■ Aim of the task ■
Exact copy, no pictures: output each line below as it stands.

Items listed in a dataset
◆ ◆ ◆
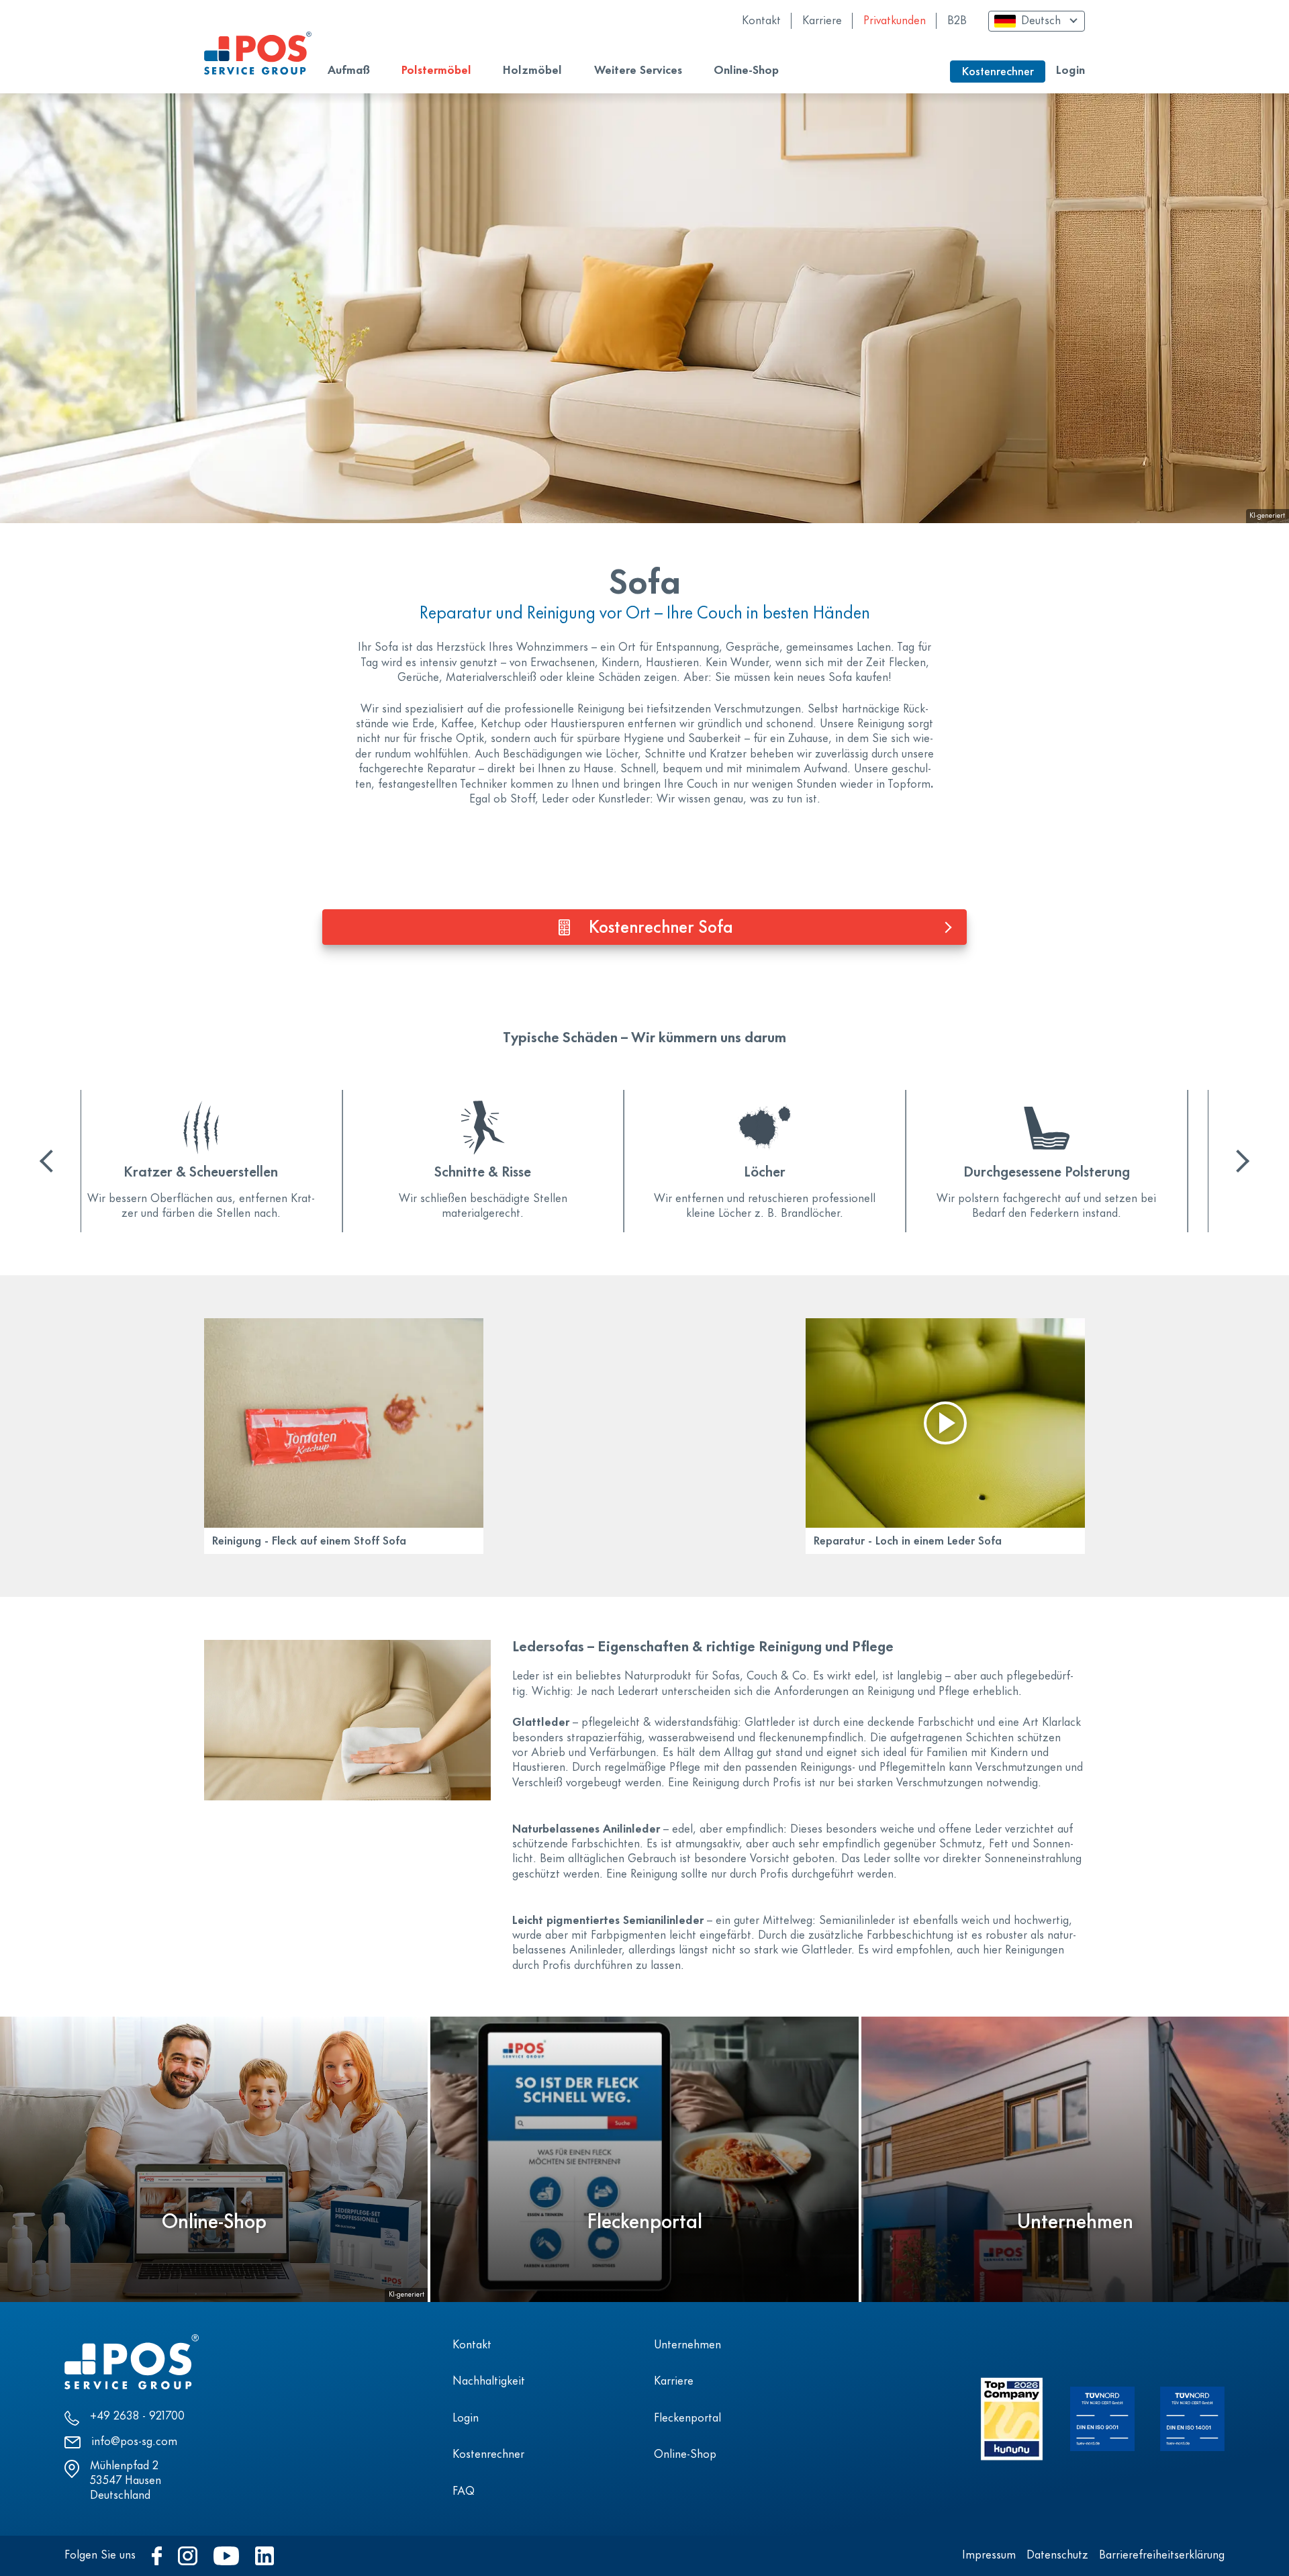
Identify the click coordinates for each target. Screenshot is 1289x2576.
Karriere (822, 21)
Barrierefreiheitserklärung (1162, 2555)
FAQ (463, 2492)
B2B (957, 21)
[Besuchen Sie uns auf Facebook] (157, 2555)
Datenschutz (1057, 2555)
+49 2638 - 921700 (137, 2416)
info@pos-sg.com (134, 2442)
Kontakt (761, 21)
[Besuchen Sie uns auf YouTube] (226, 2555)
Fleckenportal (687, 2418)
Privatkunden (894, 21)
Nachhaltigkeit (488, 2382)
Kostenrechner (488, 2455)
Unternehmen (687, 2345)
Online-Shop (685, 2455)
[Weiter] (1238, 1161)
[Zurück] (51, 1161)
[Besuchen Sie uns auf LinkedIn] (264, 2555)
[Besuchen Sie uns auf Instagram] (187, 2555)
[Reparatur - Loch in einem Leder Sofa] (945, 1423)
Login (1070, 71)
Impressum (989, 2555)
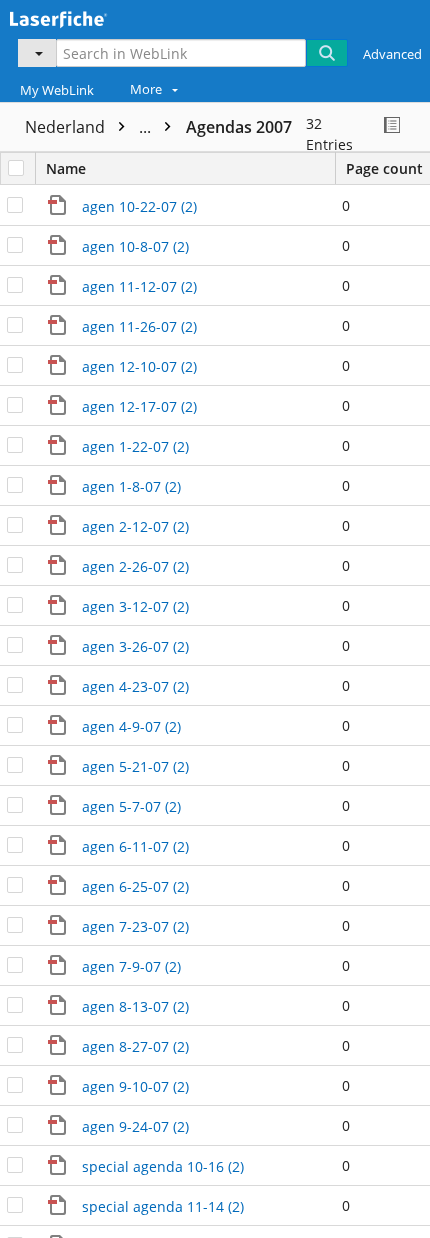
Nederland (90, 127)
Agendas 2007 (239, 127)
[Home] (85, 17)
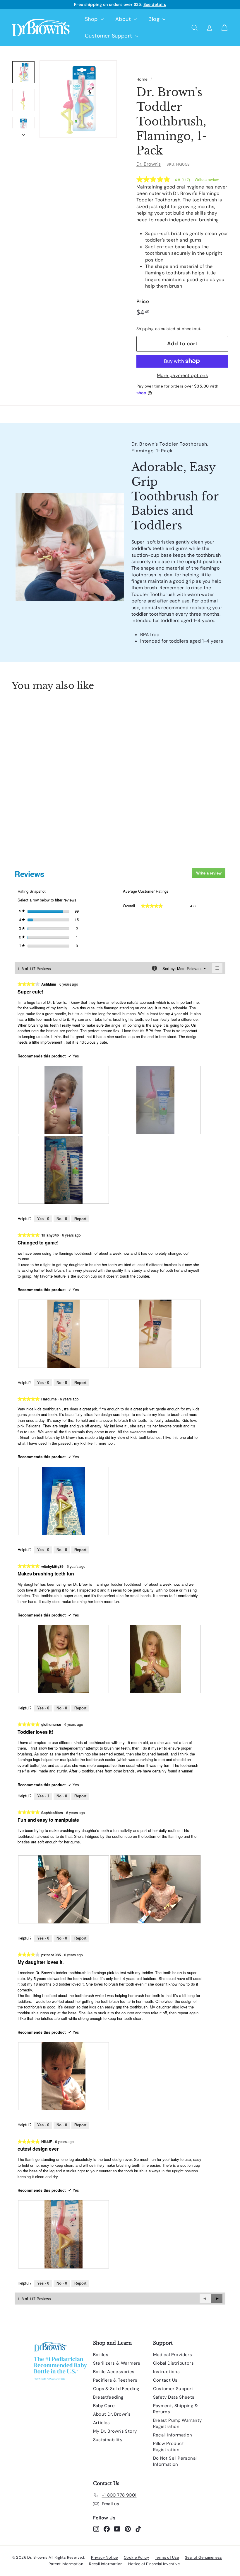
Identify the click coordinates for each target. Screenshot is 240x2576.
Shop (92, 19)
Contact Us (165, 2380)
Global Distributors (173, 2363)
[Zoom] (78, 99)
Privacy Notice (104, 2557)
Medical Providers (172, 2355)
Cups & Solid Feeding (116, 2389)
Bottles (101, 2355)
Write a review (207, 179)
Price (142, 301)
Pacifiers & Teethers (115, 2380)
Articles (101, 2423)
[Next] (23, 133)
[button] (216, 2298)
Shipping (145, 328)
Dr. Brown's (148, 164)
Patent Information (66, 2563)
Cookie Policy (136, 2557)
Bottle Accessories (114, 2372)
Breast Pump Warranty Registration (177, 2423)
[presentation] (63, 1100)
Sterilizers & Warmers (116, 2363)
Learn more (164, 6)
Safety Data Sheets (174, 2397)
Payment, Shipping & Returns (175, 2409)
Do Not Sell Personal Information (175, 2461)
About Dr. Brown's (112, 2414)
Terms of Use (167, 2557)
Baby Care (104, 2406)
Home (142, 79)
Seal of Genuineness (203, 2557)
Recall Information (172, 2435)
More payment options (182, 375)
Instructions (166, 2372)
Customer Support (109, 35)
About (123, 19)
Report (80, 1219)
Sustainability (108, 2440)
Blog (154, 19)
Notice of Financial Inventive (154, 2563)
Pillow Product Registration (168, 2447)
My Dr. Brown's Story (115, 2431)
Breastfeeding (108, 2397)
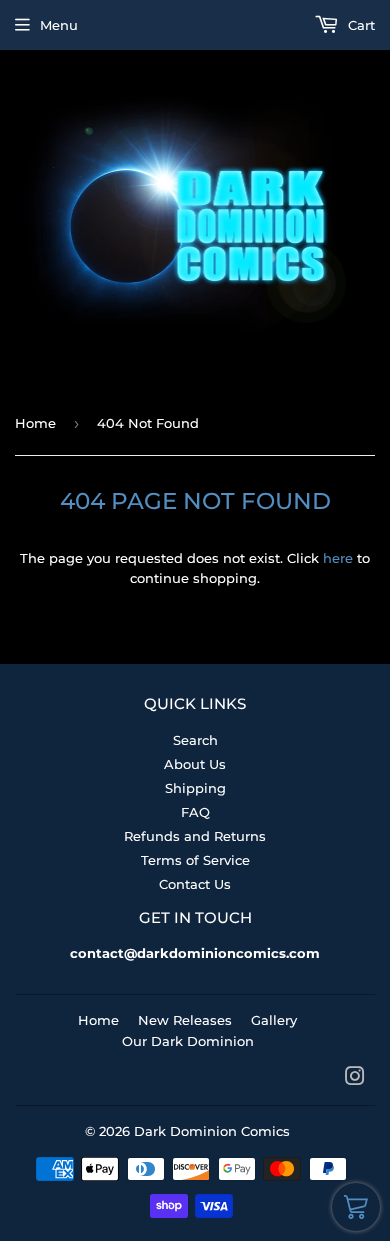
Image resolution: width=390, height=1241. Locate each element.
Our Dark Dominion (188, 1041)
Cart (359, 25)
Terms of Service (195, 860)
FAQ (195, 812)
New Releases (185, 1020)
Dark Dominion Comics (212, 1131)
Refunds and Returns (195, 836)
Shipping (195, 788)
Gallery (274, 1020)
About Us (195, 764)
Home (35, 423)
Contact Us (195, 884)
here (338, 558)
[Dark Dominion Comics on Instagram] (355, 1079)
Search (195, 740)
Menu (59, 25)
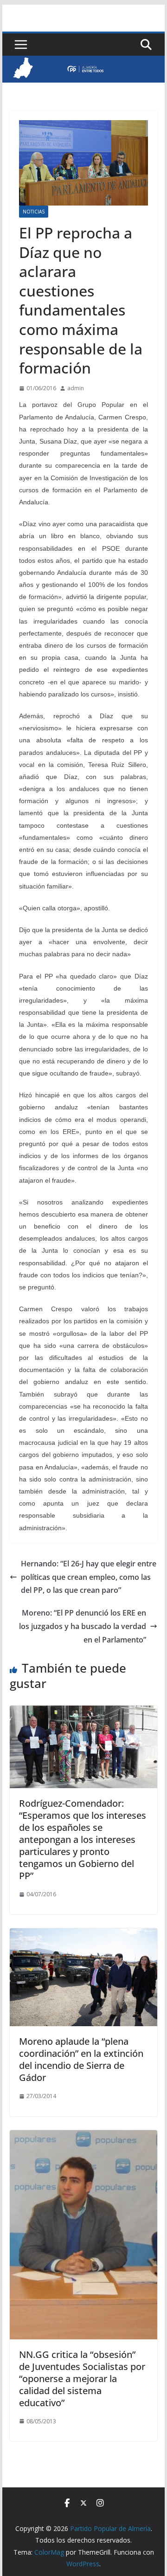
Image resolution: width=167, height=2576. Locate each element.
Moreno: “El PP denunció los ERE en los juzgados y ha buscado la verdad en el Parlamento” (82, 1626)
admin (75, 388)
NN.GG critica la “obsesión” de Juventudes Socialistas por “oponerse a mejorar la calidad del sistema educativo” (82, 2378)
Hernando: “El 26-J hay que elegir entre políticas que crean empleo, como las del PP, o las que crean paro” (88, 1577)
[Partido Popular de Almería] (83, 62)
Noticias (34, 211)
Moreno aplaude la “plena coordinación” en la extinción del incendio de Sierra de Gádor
◆ ◆ ◆
■ Task response ■
Identify the click coordinates for each target. Screenshot is 1289x2576.
Karriere (822, 21)
Barrierefreiheitserklärung (1162, 2555)
FAQ (463, 2492)
B2B (957, 21)
[Besuchen Sie uns auf Facebook] (157, 2555)
Datenschutz (1057, 2555)
+49 2638 - 921700 (137, 2416)
info@pos-sg.com (134, 2442)
Kontakt (761, 21)
[Besuchen Sie uns auf YouTube] (226, 2555)
Fleckenportal (687, 2418)
Privatkunden (894, 21)
Nachhaltigkeit (488, 2382)
Kostenrechner (488, 2455)
Unternehmen (687, 2345)
Online-Shop (685, 2455)
[Weiter] (1238, 1161)
[Zurück] (51, 1161)
[Besuchen Sie uns auf LinkedIn] (264, 2555)
[Besuchen Sie uns auf Instagram] (187, 2555)
[Reparatur - Loch in einem Leder Sofa] (945, 1423)
Login (1070, 71)
Impressum (989, 2555)
Nederland (90, 127)
Agendas 2007 (239, 127)
[Home] (85, 17)
Identify the click coordinates for each target. Screenshot is 240x2576.
Shop (92, 19)
Contact Us (165, 2380)
Global Distributors (173, 2363)
[Zoom] (78, 99)
Privacy Notice (104, 2557)
Medical Providers (172, 2355)
Cups & Solid Feeding (116, 2389)
Bottles (101, 2355)
Write a review (207, 179)
Price (142, 301)
Pacifiers & Teethers (115, 2380)
Articles (101, 2423)
[Next] (23, 133)
[button] (216, 2298)
Shipping (145, 328)
Dr. Brown's (148, 164)
Patent Information (66, 2563)
Cookie Policy (136, 2557)
Bottle Accessories (114, 2372)
Breast Pump Warranty Registration (177, 2423)
[presentation] (63, 1100)
Sterilizers & Warmers (116, 2363)
Learn more (164, 6)
Safety Data Sheets (174, 2397)
Payment, Shipping & Returns (175, 2409)
Do Not Sell Personal Information (175, 2461)
About Dr. Brown's (112, 2414)
Terms of Use (167, 2557)
Baby Care (104, 2406)
Home (142, 79)
Seal of Genuineness (203, 2557)
Recall Information (172, 2435)
More payment options (182, 375)
Instructions (166, 2372)
Customer Support (109, 35)
About (123, 19)
Report (80, 1219)
Sustainability (108, 2440)
Blog (154, 19)
Notice of Financial Inventive (154, 2563)
Pillow Product Registration (168, 2447)
My Dr. Brown's Story (115, 2431)
Breastfeeding (108, 2397)
Image resolution: width=390, height=1241. Locate each element.
Our Dark Dominion (188, 1041)
Cart (359, 25)
Terms of Service (195, 860)
FAQ (195, 812)
New Releases (185, 1020)
Dark Dominion Comics (212, 1131)
Refunds and Returns (195, 836)
Shipping (195, 788)
Gallery (274, 1020)
About Us (195, 764)
Home (35, 423)
Contact Us (195, 884)
here (338, 558)
[Dark Dominion Comics on Instagram] (355, 1079)
Search (195, 740)
Menu (59, 25)
Image resolution: width=167, height=2576. Locate each element.
Moreno: “El PP denunció los ERE en los juzgados y ha buscado la verdad en el Parlamento” (82, 1626)
admin (75, 388)
NN.GG critica la “obsesión” de Juventudes Socialistas por “oponerse a mejorar la calidad del sistema educativo” (82, 2378)
Hernando: “El 26-J hay que elegir entre políticas que crean empleo, como las del PP, o las que crean paro” (88, 1577)
[Partido Popular de Almería] (83, 62)
Noticias (34, 211)
Moreno aplaude la “plena coordinación” en la extinción del incendio de Sierra de Gádor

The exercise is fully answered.